Filles mères : quand la langue est récupérée pour stigmatiser

Un mot, une récupération sociale
Le terme “fille mère” n’est pas, en soi, un mot injurieux. Il décrit simplement une jeune femme qui est devenue mère. Mais dans nos sociétés, ce mot est récupéré socialement et linguistiquement pour juger, isoler et blesser.
Pourquoi cette récupération ? Pourquoi entend-on si rarement le terme “garçon père” avec la même connotation ? Cette différence révèle une discrimination lexicale et culturelle, qui ne touche que les filles.
Le mot en lui-même
•Linguistiquement, “fille mère” n’est pas une insulte : c’est un fait descriptif.
•Il peut simplement informer que la personne est à la fois fille et mère.
•Le problème n’est pas le mot, mais la manière dont la société le charge de jugements négatifs.
La récupération sociale et linguistique
•La société utilise ce mot pour assigner une responsabilité morale ou sociale uniquement à la fille.
•Cette récupération transforme un terme descriptif en étiquette stigmatisante, qui influence la perception, le regard des autres et même les opportunités d’éducation ou de travail, comme on le voit aussi avec certains mots du quotidien tels que “ménagère”.•Exemple : le mot devient souvent un outil pour culpabiliser, marginaliser ou isoler la jeune mère.
Les garçons sont tout aussi concernés, mais invisibilisés

•Les jeunes hommes sont tout aussi responsables dans les grossesses précoces et la parentalité.
•Pourtant, le terme “garçon père” n’existe pas dans le langage courant avec la même charge négative.
•La récupération lexicale montre que la responsabilité est imposée linguistiquement aux filles, et non aux garçons.
Pourquoi cette stigmatisation persiste
•Patriarcat et normes sociales : la sexualité féminine est plus surveillée et critiquée.
•Langue et culture : les mots deviennent des outils pour maintenir le contrôle social sur les filles.
•Effet psychologique : la stigmatisation crée honte, culpabilité et isolement chez les jeunes mères.
Repenser le langage

Le mot “fille mère” n’est pas mauvais, mais sa récupération sociale et linguistique en fait une arme de stigmatisation.
•La société pourrait apprendre à penser la parentalité comme une responsabilité partagée, et à utiliser la langue pour éduquer et soutenir plutôt que juger.
•Comprendre cette distinction est essentiel pour réduire les discriminations de genre et les jugements injustes.
Comclusives….les mots qui rassemblent.

Odette
9 février 2026C’est bien réel
Admin
9 février 2026Oui.
Changeons notre lexique et rendons le plus inclusif.
Bella
9 février 2026Belle réflexion.

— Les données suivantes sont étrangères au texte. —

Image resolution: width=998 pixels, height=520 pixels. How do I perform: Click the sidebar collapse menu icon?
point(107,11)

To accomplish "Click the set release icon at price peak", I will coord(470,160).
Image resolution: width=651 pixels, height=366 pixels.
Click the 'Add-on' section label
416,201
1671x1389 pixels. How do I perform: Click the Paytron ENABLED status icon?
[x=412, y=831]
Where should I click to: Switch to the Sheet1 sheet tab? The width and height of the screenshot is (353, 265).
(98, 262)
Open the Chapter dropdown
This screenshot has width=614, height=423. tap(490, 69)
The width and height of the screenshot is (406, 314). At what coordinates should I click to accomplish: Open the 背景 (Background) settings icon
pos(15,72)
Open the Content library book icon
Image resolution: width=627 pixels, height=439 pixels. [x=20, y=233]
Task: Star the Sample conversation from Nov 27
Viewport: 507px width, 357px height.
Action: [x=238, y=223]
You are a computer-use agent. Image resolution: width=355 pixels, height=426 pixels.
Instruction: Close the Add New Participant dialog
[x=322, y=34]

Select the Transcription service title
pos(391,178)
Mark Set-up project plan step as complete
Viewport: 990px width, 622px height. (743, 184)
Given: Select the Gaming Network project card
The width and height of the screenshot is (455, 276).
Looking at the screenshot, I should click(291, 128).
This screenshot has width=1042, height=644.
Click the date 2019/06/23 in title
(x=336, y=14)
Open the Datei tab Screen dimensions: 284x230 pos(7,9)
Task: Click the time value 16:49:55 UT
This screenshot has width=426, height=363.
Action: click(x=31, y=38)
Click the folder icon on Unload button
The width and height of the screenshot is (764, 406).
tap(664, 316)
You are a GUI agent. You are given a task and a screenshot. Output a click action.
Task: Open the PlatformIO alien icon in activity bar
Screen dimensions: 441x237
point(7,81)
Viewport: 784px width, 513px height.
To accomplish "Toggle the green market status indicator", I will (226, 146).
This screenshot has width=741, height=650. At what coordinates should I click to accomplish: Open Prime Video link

Je dirai jeune mère pour faire plus inclusive
Admin
9 février 2026Oui allons pour jeune mère
Ola Mika
10 février 2026Oui, les mots peuvent stigmatiser, même ceux les plus insoupçonnés, et on l’apprend au quotidein sur ce canal. Merci pour le travail
En particulier sur ce sujet, il est important d’agir sur les causes profondes. Le phénomène de “jeunes parents” prend de l’ampleur et il faudra questionner l’éducation que nous donnons à nos enfants.
Admin
10 février 2026Merci pour ce retour très intéressant. Je ne parlerai pas de l’éducation qu’il faut questionner. Cela va de soi. Par contre je trouve très juste et inclusif le terme que vous avez employé:”jeunes parents”. C’est toute la mission de Comclusives :des termes plus justes et moins stigmatisants pour désigner les réalités de tous les jours.
Kétsia
10 février 2026très bon constat. Merci et félicitations pour l’article.
Admin
10 février 2026Merci grande experte. Votre retour est très apprécié.